SP Jain School of Global Management

Undergraduate Y3

Message from the table chief

Thank you for your interest in Table 5, an interdisciplinary approach to the built environment! You have probably wondered what the cities of the future would look like. There are many movies, books, and shows that speculate what major cities would eventually be. Would it be dystopian-like? Overrun with robots? Would people be warring over resources? Or would it be a utopian one, with space-age tech used for our transportation? With people enjoying parks and public amenities worry-free? Cities will be the playground of future human activities. How we experience life is heavily dependent on our literal environments. As much as possible, we’d like our cities and hometowns to fulfill our needs.

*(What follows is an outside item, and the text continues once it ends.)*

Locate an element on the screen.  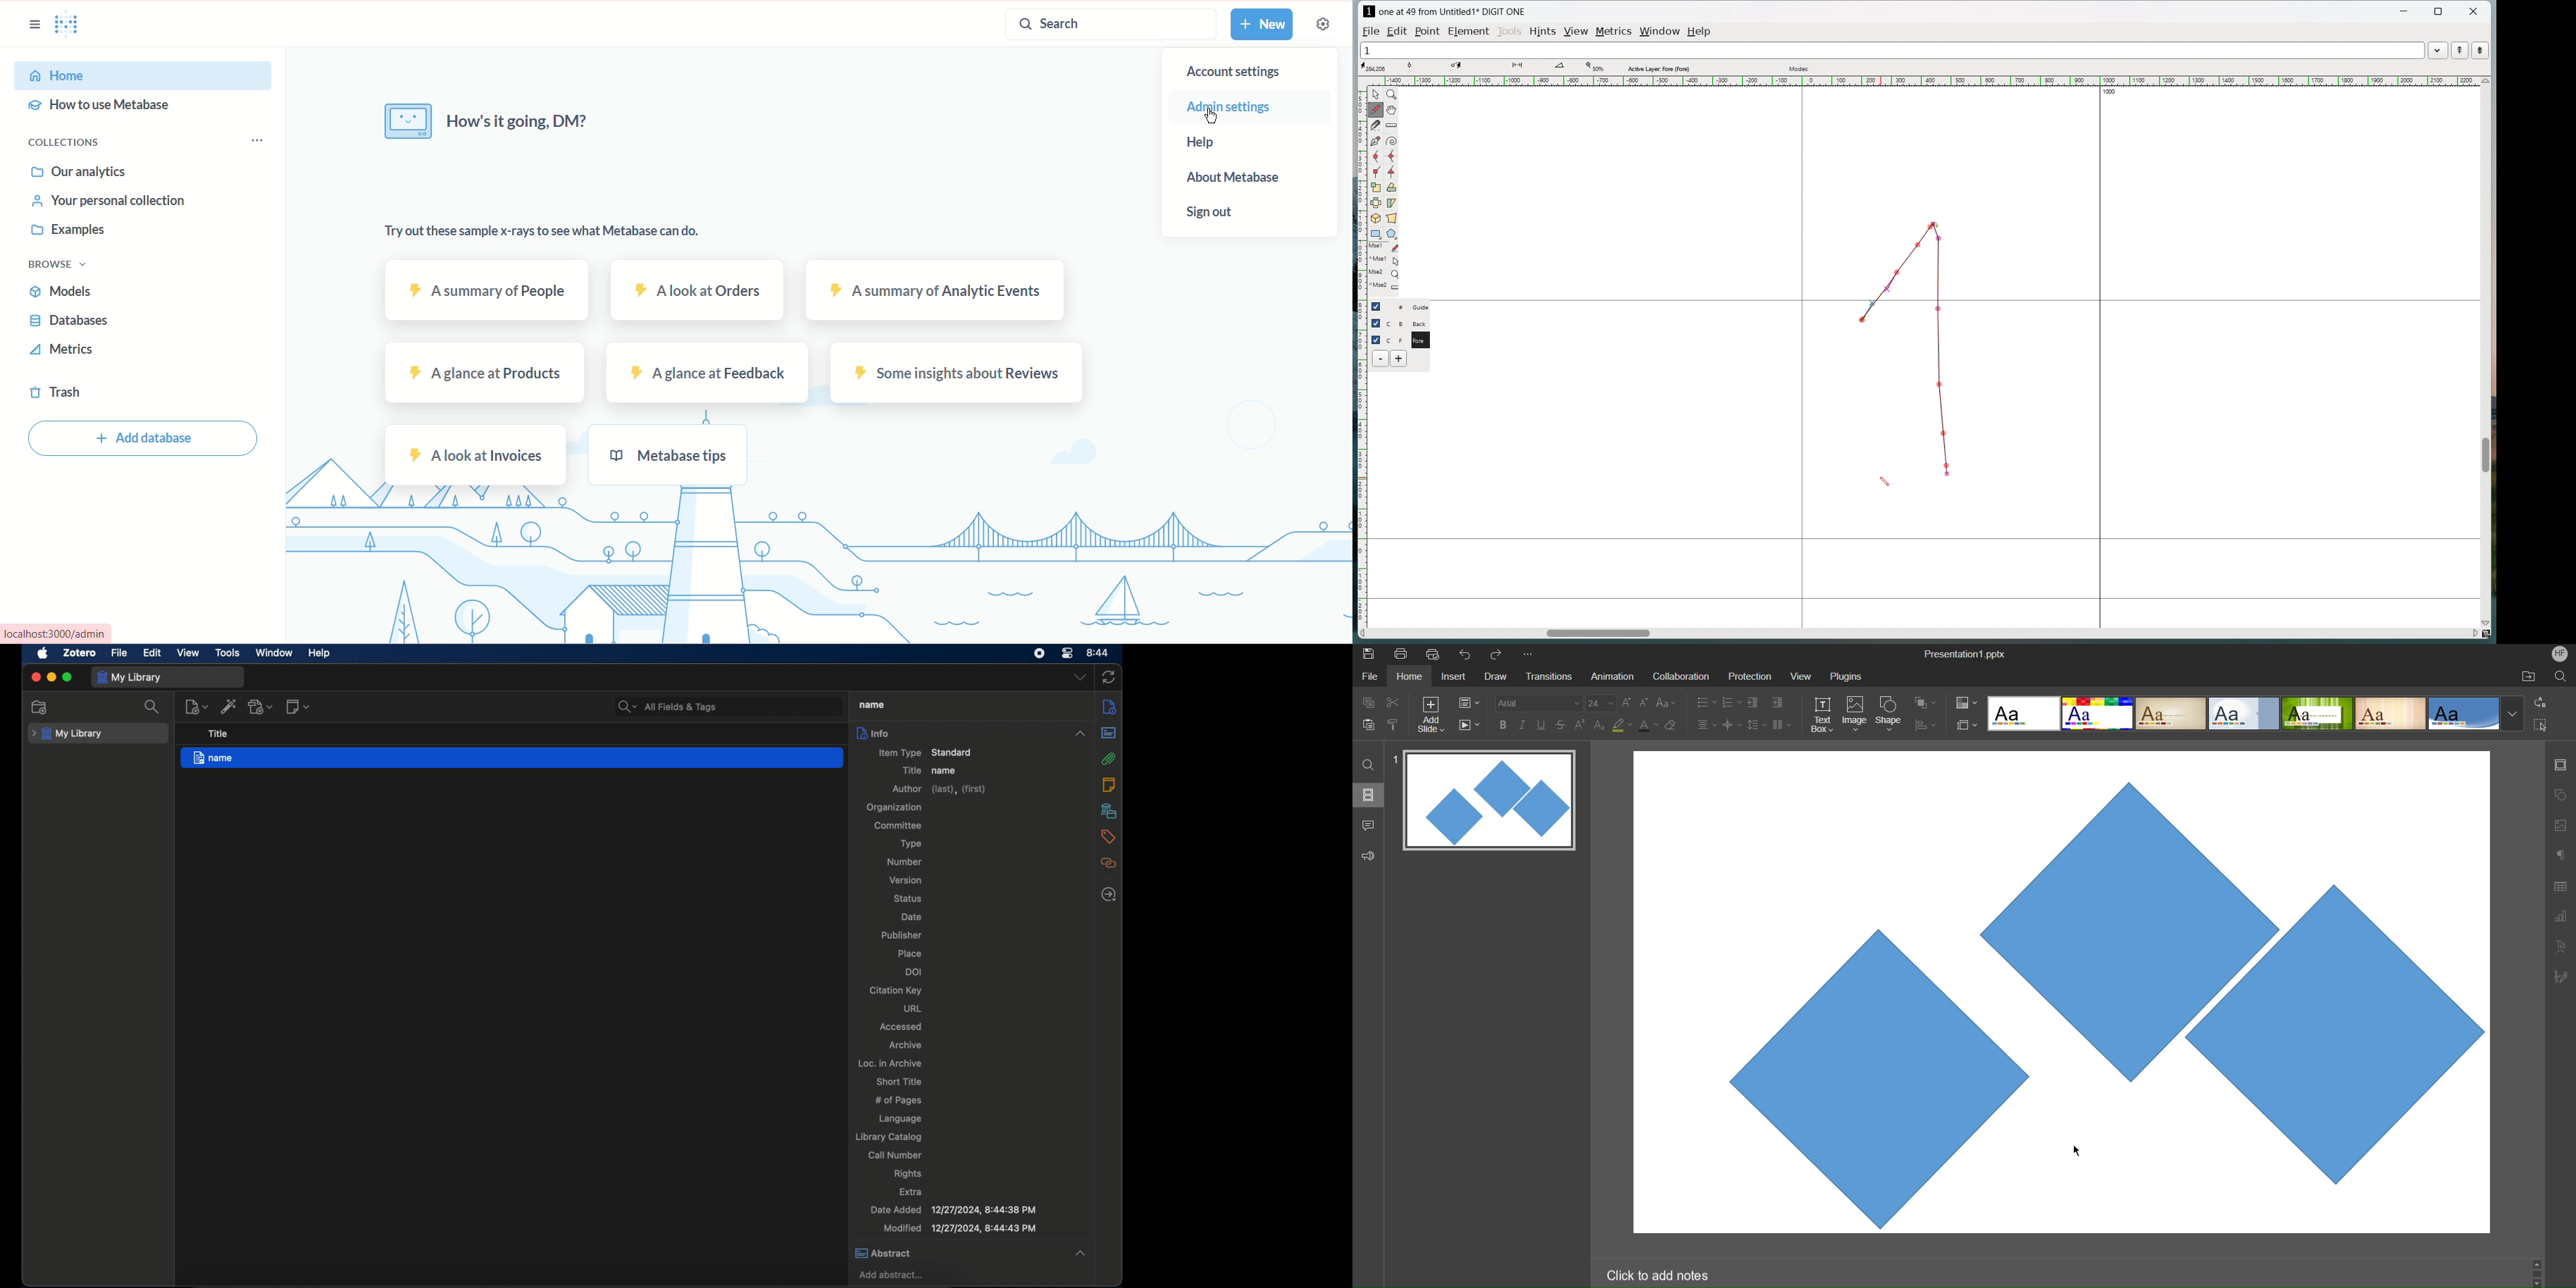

But due to poor urban planning nowadays, some members of the privileged public like corporations are lobbying for public spaces to be converted into capital-centered infrastructures that have the lobbying capacity to displace communities, harm civilian experiences, and eradicate cultural heritage sites. The challenge for cities of today boils down to ensuring that urban planning is focused on human experiences and public welfare. By deliberately including civilian perspective into urban planning (that means you!), we are ensuring that the needs of the common folk are being heard and are treated as a priority.